2009-07-06 11:06:15 AM
cchris_39: The FASB is a bunch of pussies, even by accountant standards.

Agreed. Did you see the congressional hearings on Mark-to-market accounting? Herz should've told the whole room to fark off and then stomped out of the room.
 
2009-07-06 11:16:01 AM
I still don't get how there can be so many different ways of accounting.

Enron taught a whole generation of financial managers how a P&L statement can be manipulated. This old joke explains how:

Capitalism: You have two cows. You sell one and buy a bull. Your herd multiplies, and the economy grows. You sell them and retire on the income.

Enron Capitalism: You have two cows. You sell three of them to your publicly listed company, using letters of credit opened by your brother-in-law at the bank, then execute a debt-equity swap with an associated general offer so that you get all four cows back, with a tax exemption for five cows. The milk rights of the six cows are transferred through an intermediary to a Cayman Island company secretly owned by the majority shareholder who sells the rights to all seven cows back to your listed company. The Enron annual report says the company owns eight cows, with an option on one more.
 
2009-07-06 11:32:01 AM
whywecanthavenicethings: minoridiot: We are going through that at work. There are some amazing differences in the capitalization and amortization rules. GAP allows you to capitalize and amortize an asset as a whole, but IFRS requires you to capitalize the components separately. For example, under GAP, you can capitalize and depreciate a car as a whole, but under IFRS rules you have to capitalize and depreciate the components, such as the frame and engine, separately. Another huge difference is that IFRS rules allow you to capitalize and amortize major maintenance, such as an engine overhaul, for the expected life of that maintenance. Maintenance is always expensed under GAP. It will interesting to see how this all will turn out.

...A major overhaul of an engine (that thus changes the lifespan of the engine) would be capitalized under GAAP...

/this is why there are auditors...
//auditor


It's much, much more complicated that that. It depends on the sort of asset and the sort of overhaul.
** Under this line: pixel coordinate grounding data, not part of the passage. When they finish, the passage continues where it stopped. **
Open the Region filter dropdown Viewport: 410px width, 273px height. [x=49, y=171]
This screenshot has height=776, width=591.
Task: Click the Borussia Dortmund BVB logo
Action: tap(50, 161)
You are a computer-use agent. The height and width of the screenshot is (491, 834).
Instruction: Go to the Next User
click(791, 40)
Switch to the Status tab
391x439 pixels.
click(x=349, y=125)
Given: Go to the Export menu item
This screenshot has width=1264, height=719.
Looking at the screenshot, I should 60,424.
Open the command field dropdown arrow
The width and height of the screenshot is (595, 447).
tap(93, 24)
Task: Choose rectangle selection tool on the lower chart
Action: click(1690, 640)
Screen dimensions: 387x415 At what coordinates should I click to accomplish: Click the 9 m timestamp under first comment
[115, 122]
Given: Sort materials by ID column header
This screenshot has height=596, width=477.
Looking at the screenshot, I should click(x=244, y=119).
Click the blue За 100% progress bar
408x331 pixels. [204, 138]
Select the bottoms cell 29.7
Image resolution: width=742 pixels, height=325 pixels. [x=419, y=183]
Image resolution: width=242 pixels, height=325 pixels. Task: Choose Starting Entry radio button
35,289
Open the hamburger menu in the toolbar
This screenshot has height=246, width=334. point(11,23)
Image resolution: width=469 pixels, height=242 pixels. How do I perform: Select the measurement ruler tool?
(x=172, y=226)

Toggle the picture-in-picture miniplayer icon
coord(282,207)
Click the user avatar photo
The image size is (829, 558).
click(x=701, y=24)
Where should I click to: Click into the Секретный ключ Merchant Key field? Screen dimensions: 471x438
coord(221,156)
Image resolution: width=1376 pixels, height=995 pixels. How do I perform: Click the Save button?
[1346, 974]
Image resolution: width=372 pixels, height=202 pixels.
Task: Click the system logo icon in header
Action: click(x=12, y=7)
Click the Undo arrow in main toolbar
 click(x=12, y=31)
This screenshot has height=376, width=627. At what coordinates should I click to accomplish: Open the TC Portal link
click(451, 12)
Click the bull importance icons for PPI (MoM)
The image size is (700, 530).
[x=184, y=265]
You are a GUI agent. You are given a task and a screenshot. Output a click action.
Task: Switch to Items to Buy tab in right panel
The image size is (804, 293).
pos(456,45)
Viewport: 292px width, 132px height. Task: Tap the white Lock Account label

Since you're an auditor, I'll put this as simply as possible: GAAP allows the exisitence of several sorts of accountings models, including expense as incurred (and option not allowed under IFRS).
 
2009-07-06 11:56:33 AM
dahmers love zombie: Unimpressed:

The Crimson Certified Assurance?

/Into the rigging!
 
2009-07-06 12:13:42 PM
Accounting and tax rules are what they are b/c everyone wants to think their business is a unique snowflake, and can hire lobbyists to convince Congress that these alternative methods or exceptions are indeed necessary. Welcome to a 30,000 page tax code.

Moving to IASB is a matter of when, not if. Just like the metric system.

wait, wut?
 
2009-07-06 12:46:25 PM
Whats GAP? I know what GAAP is...
 
2009-07-06 12:50:48 PM
Just came to ask that if the revenue recognition change is adopted, would receivables be timed with recognition? On long projects that would play havoc with the construction industry.

In that light I can't see the change being adopted.
 
2009-07-06 03:27:21 PM
cchris_39: The FASB is a bunch of pussies, even by accountant standards.

I still remembers their Weeners to Arthur Andersen was "more peer review".


/Yeah, I'm one.
//And voted against peer review when it first came out in the mid 80's. Turns out I was right.


We have a hot auditor. I think I'll whip out my Weeners to ask for her review of my peeer. Maybe she'll show me her Boobies.